I certainly agree, you aren't doing them a service by getting them to draw what you want and then going on your merry way.

I should maybe think about writing some short stories that can be done in a few chapters to get some experience while I work on the lengthy fantasy story as well.


----------



## TWErvin2 (Jun 4, 2015)

Without echoing too much of what others have had to say, either you have to have payment up front for the time and effort and talent the artist will invest in the project OR have a project that they believe in so much that they're willing to share in the future royalties, as a form of payment.

I have a co-worker who is in the process of producing a graphic novel. He is doing one episode at a time, creating smaller 'comic book-sized' releases, with the intent of compiling them into a two part novel. The first half has already been combined into a book.  But he is paying up front for the art. It is an investment that he hopes to earn back.

Based upon his experience, my recommendation would be to save money. How much can you save in a year? Are you willing to work extra hours and bypass spending on other non-essentials? There are always kickstarter and similar fundraising options, but that's a whole nother concern, I am not sure that would bear enough fruit.

You want to hire the best artist possible (I am guessing you're intending to self-publish?), just as you would want to hire the best cover artist and editor you would reasonably afford if you were working to successfully publish a novel. If you were hiring a ghostwriter to tell your life's story, you'd want to go with someone with the skill and talent and a solid track record. Similarly, the artist has to have more than drawing skills. Layout, boiling the story down to its essence and revealing though limited pictorial space and dialogue. That talent doesn't come cheap.

Finally, a contract (whichever direction you take) is of vital importance. It will protect both you and the artist, and help ensure there aren't any misunderstandings/confused expectations resulting in frustration, hurt feelings, delays, or worse.

It's a dream, and one within reach, with dedication--both creative and financial on your part.


----------



## TheCatholicCrow (Jun 4, 2015)

If you want to go w Manga your prospects of finding someone is probably much better than American style since it is WAY easier to learn. I would venture to say that most anyone can pick up Manga. If you have another year or two to dedicate to the project (and if you have a natural eye for perspective and placement) you could pick it up with minimal effort.

→ **Questions on the material**:
• 1. Copy out the forum thread on hiring a comic artist, beginning at the words "I have a co-worker" and stopping after "bear enough fruit.", and rename "co-worker" as "colleague" wherever it occurs.
• 2. Answer these questions using the forum thread on hiring a comic artist.
(a) How is the co-worker described by TWErvin2 paying for the art?
(b) Which style does TheCatholicCrow call easier to learn than American style?
(c) What does TWErvin2 say a contract helps ensure there aren't any of?
• 3. Continue the forum thread on hiring a comic artist from where it stops.
The data that comes next is taken from an unrelated source.

→ **Given data**:
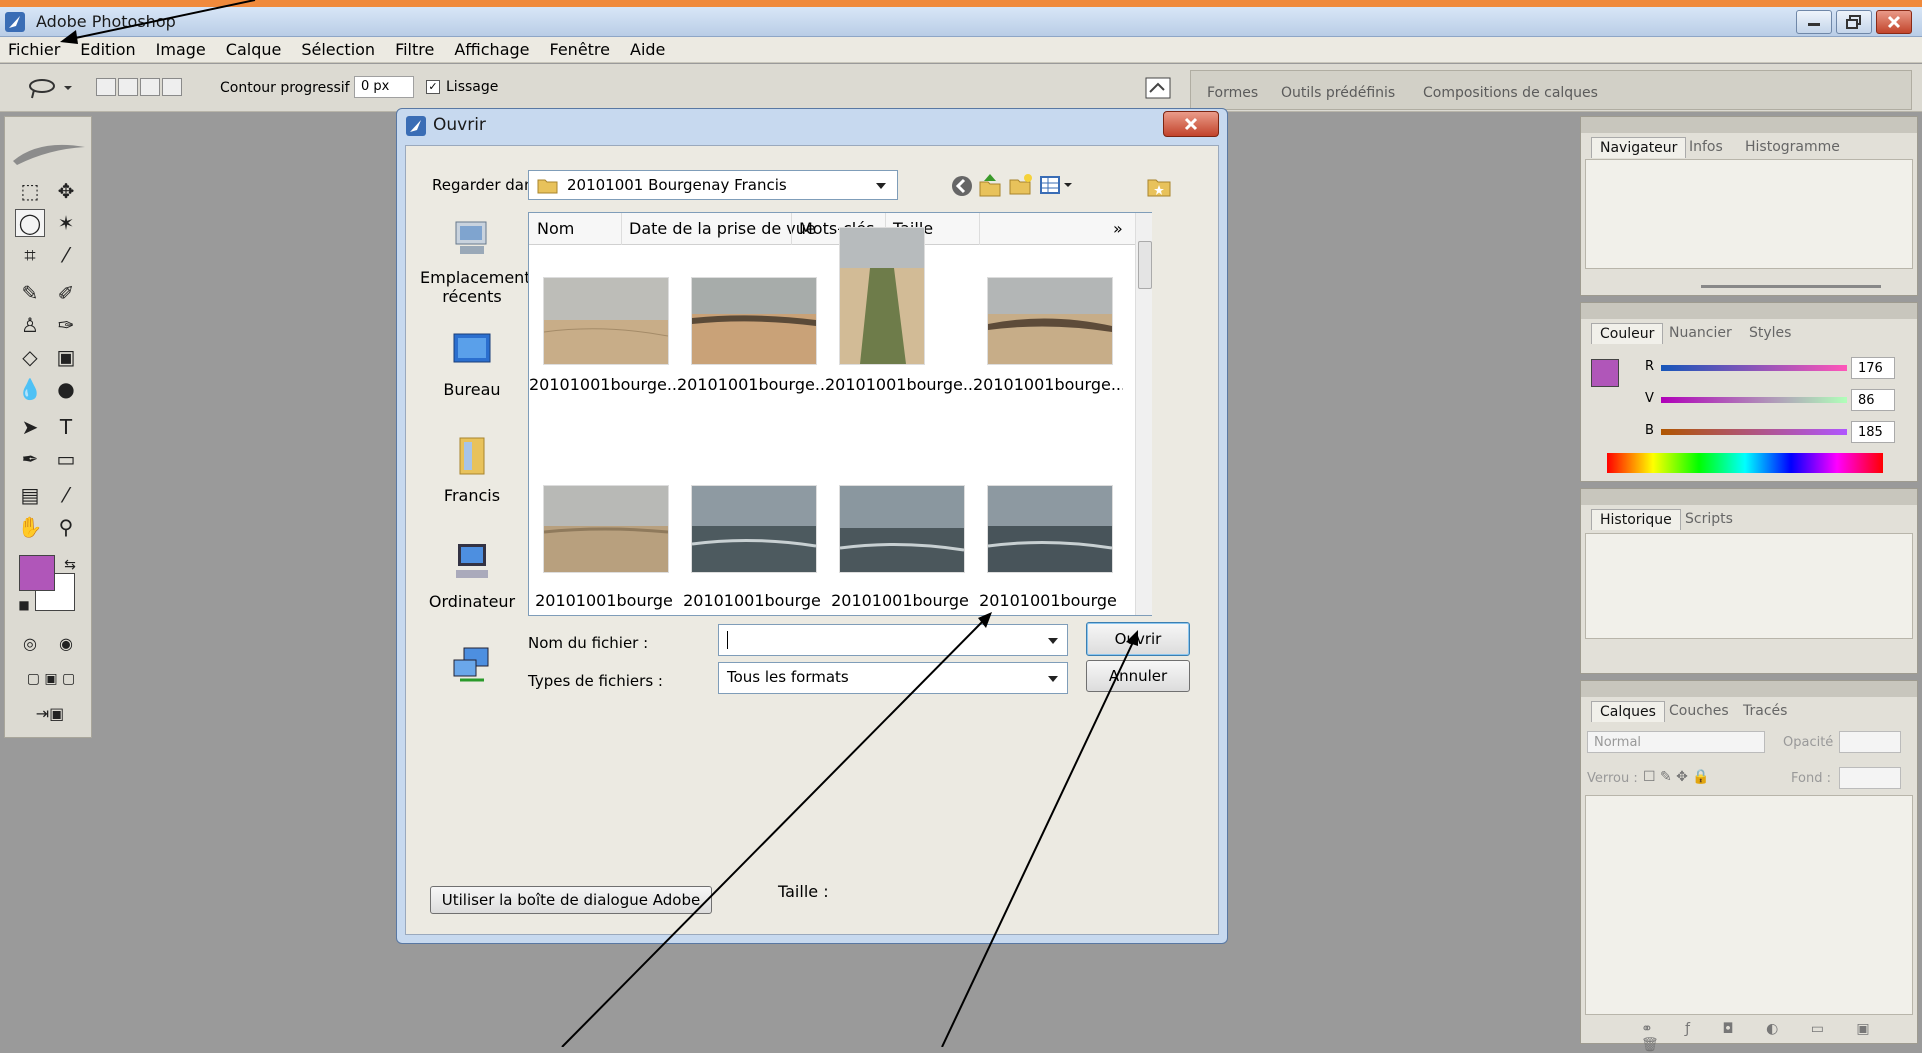 Image resolution: width=1922 pixels, height=1053 pixels. Describe the element at coordinates (69, 37) in the screenshot. I see `arrow-to-fichier-head` at that location.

→ **Results of the tasks**:
• 1.
I have a colleague who is in the process of producing a graphic novel. He is doing one episode at a time, creating smaller 'comic book-sized' releases, with the intent of compiling them into a two part novel. The first half has already been combined into a book.  But he is paying up front for the art. It is an investment that he hopes to earn back.

Based upon his experience, my recommendation would be to save money. How much can you save in a year? Are you willing to work extra hours and bypass spending on other non-essentials? There are always kickstarter and similar fundraising options, but that's a whole nother concern, I am not sure that would bear enough fruit.

• 2.
(a) He is paying up front.
(b) Manga.
(c) Misunderstandings or confused expectations.

• 3.
I wasn't familiar w Beserk so I just gave it a look. IMO the background art is really well done but the body language is awkward. I did watch Attack on Titan & read Blue Devil and another (can't remember the name atm) but it's difficult to switch back and forth b/n American & Japanese since the pages and dialogue run in opposite directions  for top left to bottom right alone I prefer American comics though it has taken me years to start reading Marvel (even then, it's Original Sin so ...) I'm more of an Indie & Dark Horse kind of gal. But I feel like mixing American & Japanese styles has become more trendy in recent years. So ... don't judge but ... my little sisters are virtually obsessed with My Little Pony: Friendship is Magic. I have to admit- it is actually pretty cute. Anyway, their graphics (in both the comics and tv show) draw on both artistic traditions which gives it a unique look that (as far as children's shows go) I'm not opposed to.  


Something else you'll want to look for is an artist that can be consistent. If you were to look at the first few pages of my comic and compare them to the last, you'd see that while my artwork improved through all the practice, the artwork is disjointed and looks like it was made by 2 different people.  If you're hoping to publish it (beyond running a webcomic) that continuity will be important.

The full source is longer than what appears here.